Leading nations of the U.N. atomic agency on Friday unanimously endorsed the agency's role as the organization monitoring Iran's compliance with a landmark nuclear deal, and its head said he was encouraged by their readiness to fund the operation.
Iran is to curb its nuclear activities under the terms of a Nov. 24 deal agreed with six world powers, and both sides agreed then that the U.N.'s International Atomic Energy Agency should ensure that Tehran is abiding by its commitments.
Speaking to reporters, IAEA chief Yukiya Amano said that the agency's 35-nation board "expressed its full support and gave its endorsement."
Amano opened the session by urging board members to come up with the approximately 5.5 million euros ($7.5 million) the agency will need in outside funding for the mission.

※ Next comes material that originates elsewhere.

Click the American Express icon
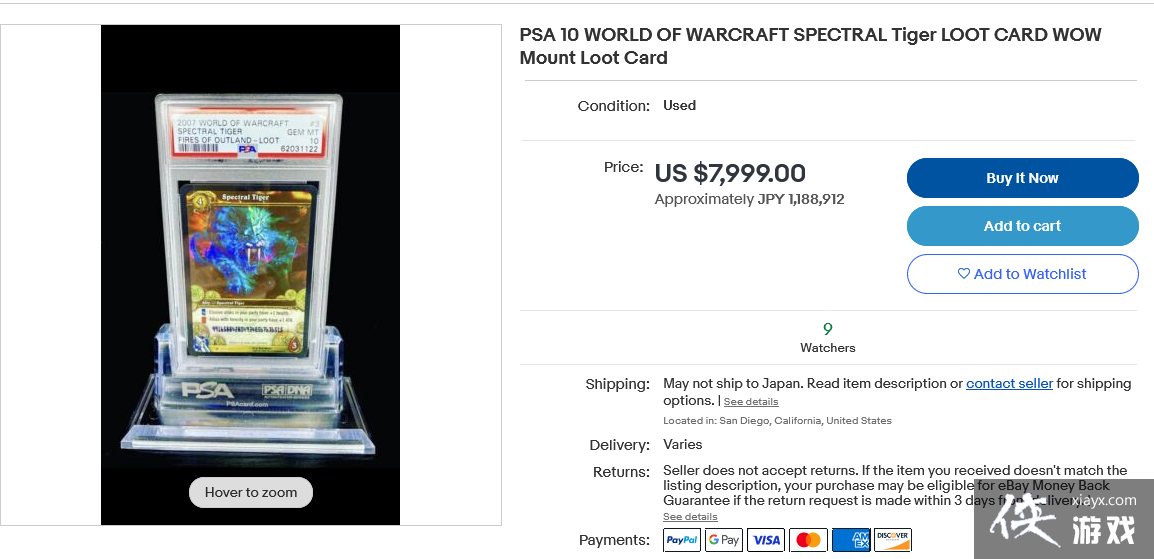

He said afterward that 10 nations had pledged financial backing, with some naming concrete amounts he did not specify.
He said he was confident that the agency will meet its funding goal.
Among the countries coming forward was the United States. U.S. chief IAEA delegate Joseph Macmanus said Washington intended to make "an appropriate financial contribution."
The interim deal took effect Monday, when IAEA inspectors verified that Iran unplugged banks of centrifuges involved in its most sensitive uranium enrichment work on Monday as part of its commitment to limit activities that could be used to make nuclear weapons. In response, the United States and the European Union partially lifted economic sanctions.
Both sides aim to use the six-month timeframe of the Nov. 24 pact to work on a final agreement. Iran says all of its atomic activities are peaceful but the United States and other skeptical nations seek permanent curbs on Tehran's atomic programs. Iran in turn wants a total lifting of international sanctions enacted since 2006 that have progressively crippled its economy.